S’agissant du licenciement
19. D’une part, M. B... soutient que compte tenu de son ancienneté dans le corps, les différentes situations qui lui sont reprochées ne représentent qu’une faible proportion au regard de l’ensemble des interventions effectuées entre 2017 et 2023 et que la qualité de ses évaluations professionnelles reflète son aptitude professionnelle. Toutefois, il ressort au contraire des comptes rendus d’entretien professionnels (CREP) de M. B... relatifs aux années 2019, 2020 et 2021, versés aux débats, que de nombreuses appréciations concernant sa valeur professionnelle ont été évaluées comme moyennes ou insuffisantes. Par ailleurs, la synthèse de son CREP de 2020 pointe que les observations qui avaient été faites dans les précédents CREP de l’intéressé restent d’actualité notamment concernant le manque de suivi des formations demandées, ou la prise d’appui auprès de collègues ou de son responsable pour un apport méthodologique ou technique. Cette même synthèse note que l’attitude professionnelle de M. B... ne lui permet pas d’aller au fond des choses, que ce rappel s’inscrit malheureusement dans le temps et que des rappels réguliers sur des points fondamentaux doivent l’inciter « à s’interroger sur sa place au sein du corps de contrôle qu’est l’inspection du travail ».
20. Il résulte de ce qui précède que le ministre n’a pas commis d’erreur d’appréciation en licenciant M. B... pour insuffisance professionnelle.

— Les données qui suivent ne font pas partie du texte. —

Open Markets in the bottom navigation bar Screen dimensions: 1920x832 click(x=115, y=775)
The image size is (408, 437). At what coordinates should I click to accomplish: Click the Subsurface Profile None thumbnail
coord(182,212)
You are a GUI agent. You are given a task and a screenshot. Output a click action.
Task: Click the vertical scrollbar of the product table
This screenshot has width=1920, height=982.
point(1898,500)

21. D’autre part, le requérant ne peut utilement soutenir que le licenciement en litige serait entaché de disproportion, dans la mesure où un licenciement pour insuffisance professionnelle ne constitue pas une sanction disciplinaire et ne saurait, dans le cas où cette insuffisance est établie, être entaché de disproportion. Par suite, ce moyen doit être écarté.
22. Enfin, si certains des faits reprochés à M. B... pourraient aussi caractériser des fautes passibles d’une sanction disciplinaire, l’ensemble de ces derniers sont aussi à même de caractériser une insuffisance professionnelle pouvant entrainer un licenciement sur ce motif. Par suite, et à le supposer soulevé, le moyen tiré de ce que la décision attaquée serait entachée d’un détournement de procédure doit être écarté.
23. Il résulte de tout ce qui précède que les conclusions à fin d’annulation présentées par M. B... doivent être rejetées ainsi que, par voie de conséquence ses conclusions à fin d’injonction.
D E C I D E :
Article 1er : La requête de M. B... est rejetée.
Article 2 : Le présent jugement sera notifié à M. A... B... et au ministre du travail et des solidarités.
Délibéré après l’audience du 13 janvier 2026, à laquelle siégeaient :
Mme Lefebvre-Soppelsa, présidente,
Mme Keiflin, première conseillère,
M. Garros, conseiller.
Rendu public par mise à disposition au greffe le 29 janvier 2026.
Le rapporteur,
Nicolas GARROS
La présidente,
Anne LEFEBVRE-SOPPELSALa greffière,
Nadine PENNETIER-MOINET
La République mande et ordonne au ministre du travail et des solidarités en ce qui le concerne ou à tous commissaires de justice à ce requis en ce qui concerne les voies de droit commun contre les parties privées, de pourvoir à l’exécution de la présente décision.